Wednesday, December 31, 2008

Angel Mail #4

Dear Jeremy,

Well what a year this has been. Jeremy, this time last year we embraced the dawn of 2008 with such high hopes of health and joy for you and our family. "2008 will be great" we chanted in our minds. At the time, it seemed that we had triumphed over the mountain and could rest and enjoy life in the valley.

We had no idea the climb that we would begin to make in April. There were mountains after mountains to climb. We would no sooner get to the bottom of one mountain and there would be another waiting for us. Many times, the next mountain appeared just as we started to descend down the side of another, well before even making it into the valley. Jeremy there were so many mountains and they were so steep. Many times, we thought you would be too tired and would be unable to keep climbing, but you did. You were amazing. We were all so proud of you. We thought this journey would end well and that we would always have this great story to tell you as you grew up. As you now know, we reached the summit of our last mountain early in June, but there was no way down again. We panicked. We soon came to realize there was no way out or back down the side of that mountain. We soon realized that we would no longer be together as a whole family here on earth ever again. Jesus himself came down from heaven to rescue you from this earth and the suffering that you came to know. For that I am grateful. Someone reminded me recently that once we get to heaven that we will not remember the hurt of this world. I rejoice for you and your renewed spirit with Jesus in heaven. I rejoice knowing that heaven is so wonderful that you do not remember the tough journey that was your life.
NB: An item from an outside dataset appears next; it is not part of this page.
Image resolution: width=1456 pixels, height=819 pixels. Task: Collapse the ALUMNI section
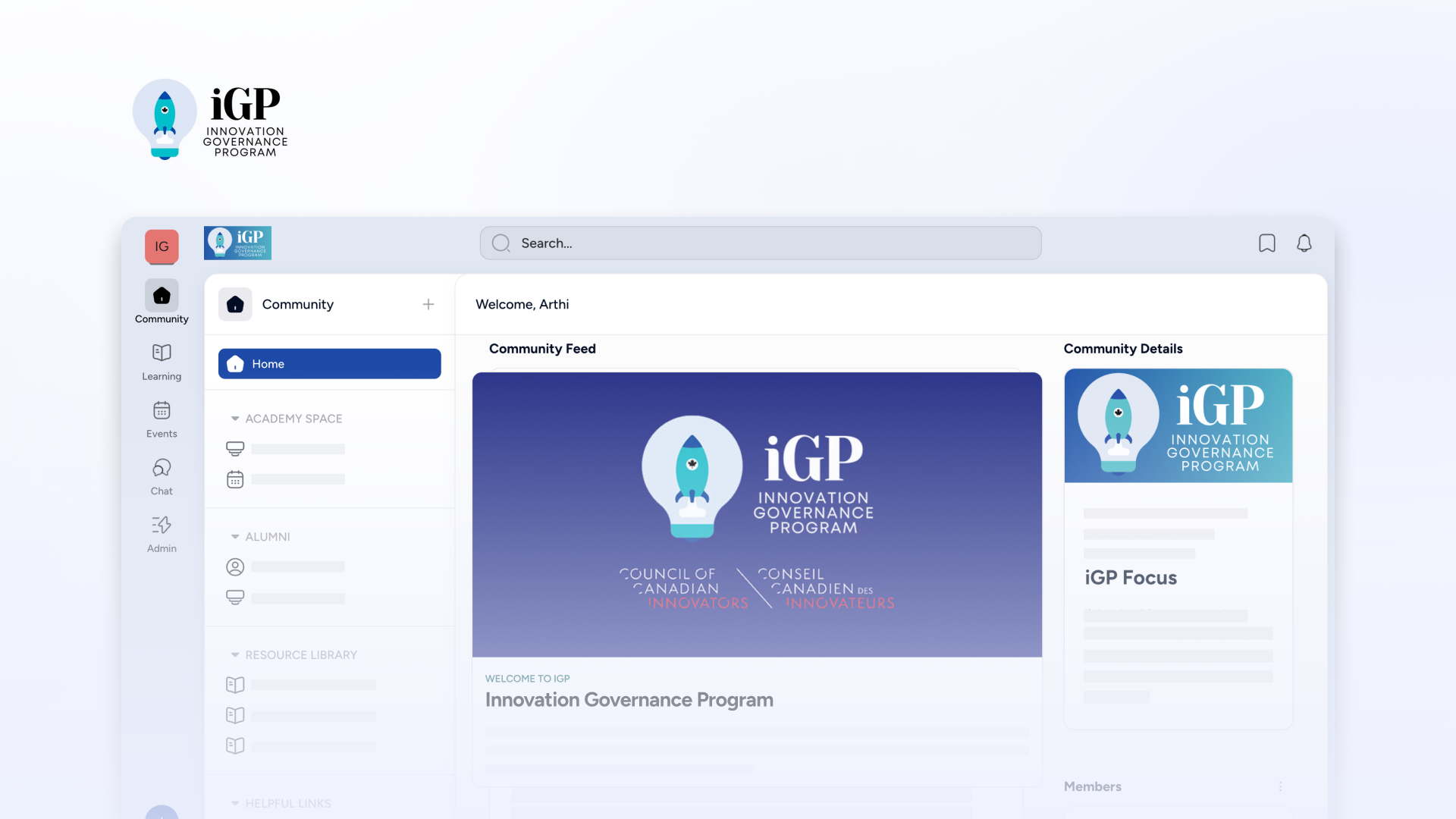[x=235, y=537]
We were left standing on the top of that mountain. It's hard to leave that place, to walk back down without you. Jesus himself has promised to walk beside me the whole way but it still hurts with every foot hold. The mountain is steep coming down too. If I walk too fast, I slip and fall. The rocks slip out from under me. Sometimes I have to stand still or sit down to rest. I keep looking back to the top of the mountain, where my life seemed as perfect as it would ever be and it nearly rips my heart out time and time again. Recalling our hike up the many mountains with you also brings much pain to my heart. As I walk down, I keep my eyes and heartsong focused on being reunited all together someday in heaven. It hurts greatly to walk even with assistance from Jesus and those angels on earth he has placed in my path.
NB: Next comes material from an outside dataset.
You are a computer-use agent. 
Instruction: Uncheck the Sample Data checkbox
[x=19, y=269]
These last few days have been a time of rest down the mountain side. I am sitting still here in this place. I know that there is no way to climb back to my old life with you. I also know that I cannot sit here long, but Jeremy I am tired and I just can't bear to walk farther from you. Not now. I know time will pull me on as much as I drag my feet in the dirt. Life will still move on without you and I will continue to walk on without you in my arms. It has been six months now, yet it still feels more like a very bad dream. I still keep waiting for someone to wake me up and for you to be in my arms safe and sound. Instead all I see is what my life would have been like, all around me. I see you everywhere. Most of the time I still can't bear to watch. A baby still has a way of knocking the wind right out of me. Time hasn't healed me, it has just moved on and dragged me with it. It is cold here. It even snowed this morning. I guess you probably already know that. I feel cold inside too.
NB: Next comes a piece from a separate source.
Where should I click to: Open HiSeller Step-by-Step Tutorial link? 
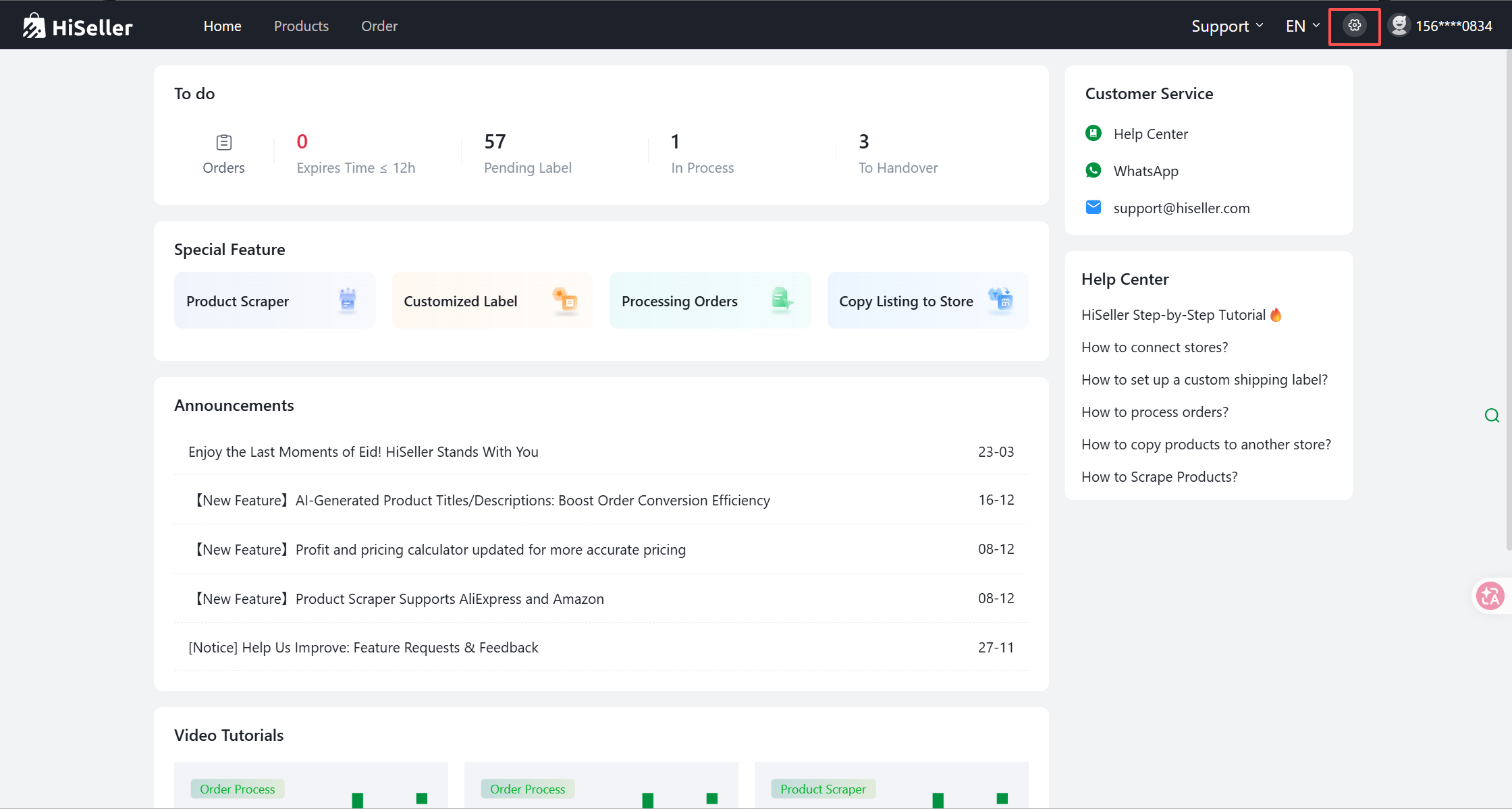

Having said all of that, I am ever so thankful for the gift of your life. I was honored to be a part of your life. I wouldn't trade this hurt or to have had the chance to know you for anything. It is an expression here on earth to say "It is far better to have loved and lost, than to have never loved at all." I know there are still great lessons to be learned from this journey with you. I suppose as the hurt begins to subside, I will be able to see things in a different light and will understand and learn more.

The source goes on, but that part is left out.